Solution: Weight of newborn bear = 4kg
Weight increases by the power of 2 in 5yrs.
Weight of bearin 5 yrs =\(4^2\) = 16kg.
22. The cells of a bacteria double itself every hour. How many cells will be there after 8h. If initially, we start with cell. Express the answer in powers.
Solution: The cell of a bacteria double itself every hour = \(1 + 1 = 2 = 2^1\)
Since, the process started with 1 cell
∴ The total number of cell in 8h
= 2 x 2 x 2 x 2 x 2 x 2 x 2 x 2
=\(2^{1+1+1+1+1+1+1+1}=2^8\)
23. If a = -1, b = 2, then find the value of \(a^b+b^a\text { \& } a^b \div b^a\)
Solution: 1) Given \(a^b+b^a\)
If \(a=-1 \& b=2, \text { then }(-1)^2+(2)^{-1}\)
=\(1+\frac{1}{2}=\frac{2+1}{2}=\frac{3}{2}\)
2) \(a^b \div b^a, \text { If } a=-1 \& \mathrm{~b}=2\)
\(\text { then }(-1)^2 \div(2)^{-1}=1 \div \frac{1}{2}=\frac{1 \times 2}{1}=2\)
24. Find x, \(\left(\frac{2}{5}\right)^{2 x+6} \times\left(\frac{2}{5}\right)^3=\left(\frac{2}{5}\right)^{x+2}\)

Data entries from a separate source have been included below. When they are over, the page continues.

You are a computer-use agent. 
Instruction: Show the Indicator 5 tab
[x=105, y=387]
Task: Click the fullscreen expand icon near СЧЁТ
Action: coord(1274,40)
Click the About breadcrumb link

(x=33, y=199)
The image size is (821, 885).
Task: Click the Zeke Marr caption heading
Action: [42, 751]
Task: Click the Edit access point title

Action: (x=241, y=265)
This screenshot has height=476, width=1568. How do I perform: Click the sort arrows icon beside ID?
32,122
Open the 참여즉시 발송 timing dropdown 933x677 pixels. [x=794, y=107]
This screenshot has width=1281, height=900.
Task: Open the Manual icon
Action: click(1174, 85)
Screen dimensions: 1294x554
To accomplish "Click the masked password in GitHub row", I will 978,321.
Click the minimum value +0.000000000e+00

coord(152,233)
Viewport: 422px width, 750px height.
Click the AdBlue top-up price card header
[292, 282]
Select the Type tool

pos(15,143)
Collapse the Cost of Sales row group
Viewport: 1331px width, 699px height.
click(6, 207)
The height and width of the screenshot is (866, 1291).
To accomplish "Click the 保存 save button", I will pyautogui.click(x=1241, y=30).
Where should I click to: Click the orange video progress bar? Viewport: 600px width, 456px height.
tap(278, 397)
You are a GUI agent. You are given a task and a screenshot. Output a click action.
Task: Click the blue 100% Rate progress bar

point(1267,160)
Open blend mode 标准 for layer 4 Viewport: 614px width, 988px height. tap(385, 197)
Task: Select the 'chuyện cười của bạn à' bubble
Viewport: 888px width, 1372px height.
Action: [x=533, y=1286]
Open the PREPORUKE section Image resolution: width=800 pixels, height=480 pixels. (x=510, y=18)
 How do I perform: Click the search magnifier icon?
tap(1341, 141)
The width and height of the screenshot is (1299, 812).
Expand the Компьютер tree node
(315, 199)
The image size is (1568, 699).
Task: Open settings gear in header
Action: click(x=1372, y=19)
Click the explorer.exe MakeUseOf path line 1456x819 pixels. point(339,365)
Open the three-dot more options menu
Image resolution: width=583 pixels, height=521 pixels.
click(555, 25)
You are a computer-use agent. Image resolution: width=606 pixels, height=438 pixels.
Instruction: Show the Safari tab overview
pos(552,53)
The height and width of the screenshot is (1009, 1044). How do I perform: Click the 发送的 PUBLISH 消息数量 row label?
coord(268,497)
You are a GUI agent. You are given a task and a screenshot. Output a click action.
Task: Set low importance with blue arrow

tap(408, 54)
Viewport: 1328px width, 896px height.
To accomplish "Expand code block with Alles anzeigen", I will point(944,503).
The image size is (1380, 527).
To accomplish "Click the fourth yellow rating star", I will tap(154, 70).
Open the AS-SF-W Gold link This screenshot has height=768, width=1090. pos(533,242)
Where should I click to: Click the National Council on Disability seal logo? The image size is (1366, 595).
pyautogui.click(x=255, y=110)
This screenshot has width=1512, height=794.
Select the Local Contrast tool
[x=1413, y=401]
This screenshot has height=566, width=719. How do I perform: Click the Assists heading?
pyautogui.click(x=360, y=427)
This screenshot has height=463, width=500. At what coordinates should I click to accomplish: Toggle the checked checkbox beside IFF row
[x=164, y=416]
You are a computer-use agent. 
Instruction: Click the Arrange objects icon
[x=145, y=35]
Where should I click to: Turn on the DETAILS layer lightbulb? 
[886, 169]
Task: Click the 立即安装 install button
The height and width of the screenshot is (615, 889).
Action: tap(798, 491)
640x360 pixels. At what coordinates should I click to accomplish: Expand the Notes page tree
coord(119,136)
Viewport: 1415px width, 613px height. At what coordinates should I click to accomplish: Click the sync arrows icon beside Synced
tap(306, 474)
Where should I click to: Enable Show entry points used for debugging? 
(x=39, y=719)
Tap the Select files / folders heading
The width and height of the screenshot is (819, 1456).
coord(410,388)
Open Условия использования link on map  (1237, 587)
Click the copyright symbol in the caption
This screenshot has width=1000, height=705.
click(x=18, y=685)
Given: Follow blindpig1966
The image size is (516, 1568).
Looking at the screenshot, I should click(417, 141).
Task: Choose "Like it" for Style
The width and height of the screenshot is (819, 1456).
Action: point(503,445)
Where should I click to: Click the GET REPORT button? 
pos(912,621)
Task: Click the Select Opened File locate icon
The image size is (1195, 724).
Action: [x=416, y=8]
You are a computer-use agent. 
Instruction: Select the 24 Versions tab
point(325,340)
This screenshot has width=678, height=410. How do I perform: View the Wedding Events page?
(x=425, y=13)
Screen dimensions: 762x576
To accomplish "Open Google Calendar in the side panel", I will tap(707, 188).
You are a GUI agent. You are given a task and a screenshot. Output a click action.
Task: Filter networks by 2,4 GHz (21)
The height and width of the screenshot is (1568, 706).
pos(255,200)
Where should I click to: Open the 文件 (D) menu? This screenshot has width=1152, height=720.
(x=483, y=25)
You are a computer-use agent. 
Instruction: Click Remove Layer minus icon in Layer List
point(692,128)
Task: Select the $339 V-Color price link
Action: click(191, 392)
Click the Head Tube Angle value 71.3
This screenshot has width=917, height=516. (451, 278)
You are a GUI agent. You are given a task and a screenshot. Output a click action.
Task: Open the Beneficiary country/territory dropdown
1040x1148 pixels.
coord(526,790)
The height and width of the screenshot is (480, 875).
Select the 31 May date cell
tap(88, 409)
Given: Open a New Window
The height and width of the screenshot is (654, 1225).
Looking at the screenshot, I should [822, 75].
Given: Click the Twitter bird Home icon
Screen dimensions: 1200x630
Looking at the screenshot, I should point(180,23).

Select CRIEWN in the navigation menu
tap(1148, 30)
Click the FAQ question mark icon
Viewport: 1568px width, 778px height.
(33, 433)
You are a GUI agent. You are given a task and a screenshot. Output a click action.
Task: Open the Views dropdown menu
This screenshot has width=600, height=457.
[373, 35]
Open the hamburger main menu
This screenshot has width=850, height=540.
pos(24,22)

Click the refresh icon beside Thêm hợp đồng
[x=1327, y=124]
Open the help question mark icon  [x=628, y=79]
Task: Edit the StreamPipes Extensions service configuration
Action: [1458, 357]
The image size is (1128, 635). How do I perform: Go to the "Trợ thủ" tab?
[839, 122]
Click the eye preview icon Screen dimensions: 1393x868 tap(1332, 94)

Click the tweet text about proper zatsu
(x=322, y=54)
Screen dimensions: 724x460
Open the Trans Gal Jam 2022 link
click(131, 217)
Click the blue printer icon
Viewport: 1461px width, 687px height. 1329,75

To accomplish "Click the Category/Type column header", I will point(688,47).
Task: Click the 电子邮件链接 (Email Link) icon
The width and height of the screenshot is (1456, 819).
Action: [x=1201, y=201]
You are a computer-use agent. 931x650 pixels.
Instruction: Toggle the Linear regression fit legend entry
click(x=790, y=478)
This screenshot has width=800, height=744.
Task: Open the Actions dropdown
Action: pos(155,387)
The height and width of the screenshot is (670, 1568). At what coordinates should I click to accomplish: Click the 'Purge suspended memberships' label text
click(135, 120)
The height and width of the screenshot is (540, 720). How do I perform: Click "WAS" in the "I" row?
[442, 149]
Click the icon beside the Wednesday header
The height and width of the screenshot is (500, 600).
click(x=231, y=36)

Solution: wkt \(a^m \times a^n=a^{m+n}\)
then \(\left(\frac{2}{5}\right)^{2 x+6}\) \(\times\left(\frac{2}{5}\right)^3=\left(\frac{2}{5}\right)^{2 x+6+3}=\left(\frac{2}{5}\right)^{x+2}\)
2x + 9 = x + 2
2x – x = 2 – 9
x = -7
25. Find three machines that can be replaced with hook-up of \((x^5 machines)\).
Solution: Since \(5^2=25,5^3=125,5^4=625\)
Hence \(\left(x 5^2\right),\left(x 5^3\right) \&\left(x 5^4\right)\) machine can replace \((x^5)\) hook – up machine.